Il 20 aprile 1995, nel centro di Sarajevo, un bambino attraversò di corsa un incrocio tenendo un cane stretto contro il petto. Poco dietro di lui correva un altro bambino.
David Brauchli, fotografo dell’Associated Press, fermò quella scena in un’immagine.
In quel punto non si correva per gioco.
Sarajevo era sotto assedio da circa tre anni e molte strade della città erano esposte al tiro dei cecchini. Attraversare un incrocio significava spesso valutare in pochi secondi quando partire, dove ripararsi e quanto velocemente riuscire a raggiungere l’altro lato della strada.
Le forze serbo-bosniache controllavano numerose posizioni sulle alture intorno alla capitale. Anni dopo, il Tribunale penale internazionale per l’ex Jugoslavia avrebbe accertato l’esistenza di una campagna di attacchi con cecchini e bombardamenti contro la popolazione civile.
Si poteva essere colpiti andando a prendere l’acqua, aspettando un tram o semplicemente camminando per strada.
Nemmeno i bambini erano al sicuro.
Alcuni dei grandi viali di Sarajevo divennero così pericolosi da essere indicati con un nome entrato nella memoria della guerra: Sniper Alley, il viale dei cecchini.

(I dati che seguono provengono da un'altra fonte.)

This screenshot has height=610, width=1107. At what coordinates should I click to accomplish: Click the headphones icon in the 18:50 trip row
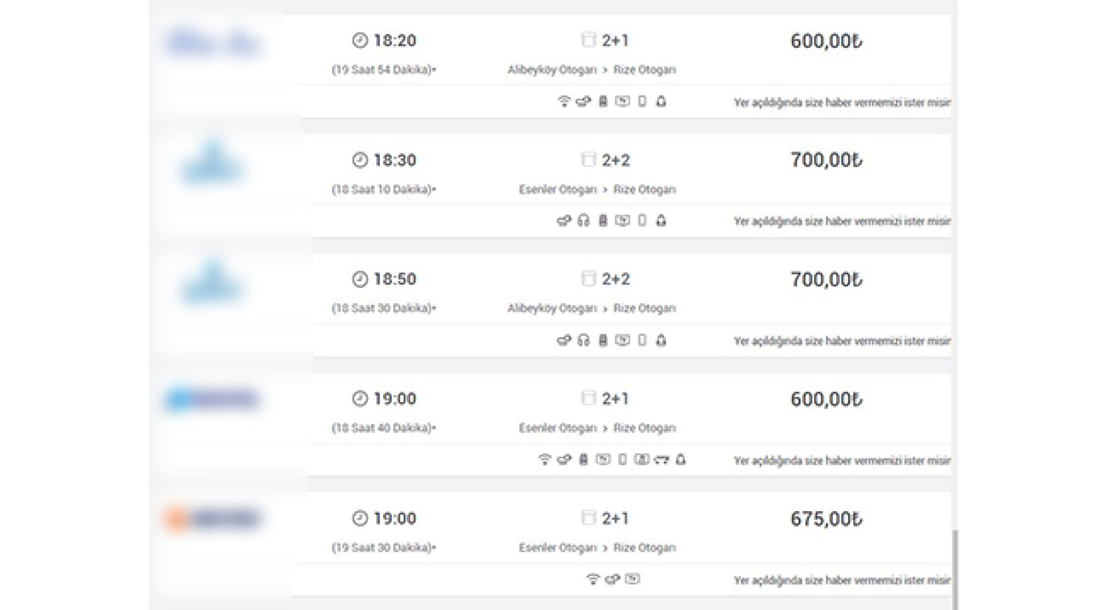coord(583,341)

Gli abitanti impararono a modificare ogni gesto quotidiano.
Container, mezzi abbandonati e barriere improvvisate venivano usati per limitare la visuale dei tiratori. In certi incroci si attendeva il passaggio di un mezzo blindato delle Nazioni Unite per attraversare la strada sfruttandolo come copertura.
Ma non sempre c’era qualcosa dietro cui nascondersi.
A volte bisognava soltanto scegliere il momento e correre.
È questo che rende quella fotografia così difficile da dimenticare.
Non conosciamo i nomi dei due bambini. Non sappiamo dove fossero diretti. Non sappiamo nemmeno perché quel cane fosse con loro.
Sappiamo però che, in una corsa in cui ogni secondo poteva contare, quel bambino avrebbe avuto un vantaggio se lo avesse lasciato a terra.
Scelse invece di portarlo con sé.
Lo strinse al petto e attraversò una strada in cui fermarsi poteva significare non arrivare dall’altra parte.
Dentro una guerra che costringeva perfino i bambini a imparare come sfuggire ai proiettili, rimase spazio per una decisione semplicissima e profondamente umana: non abbandonare chi dipende da te.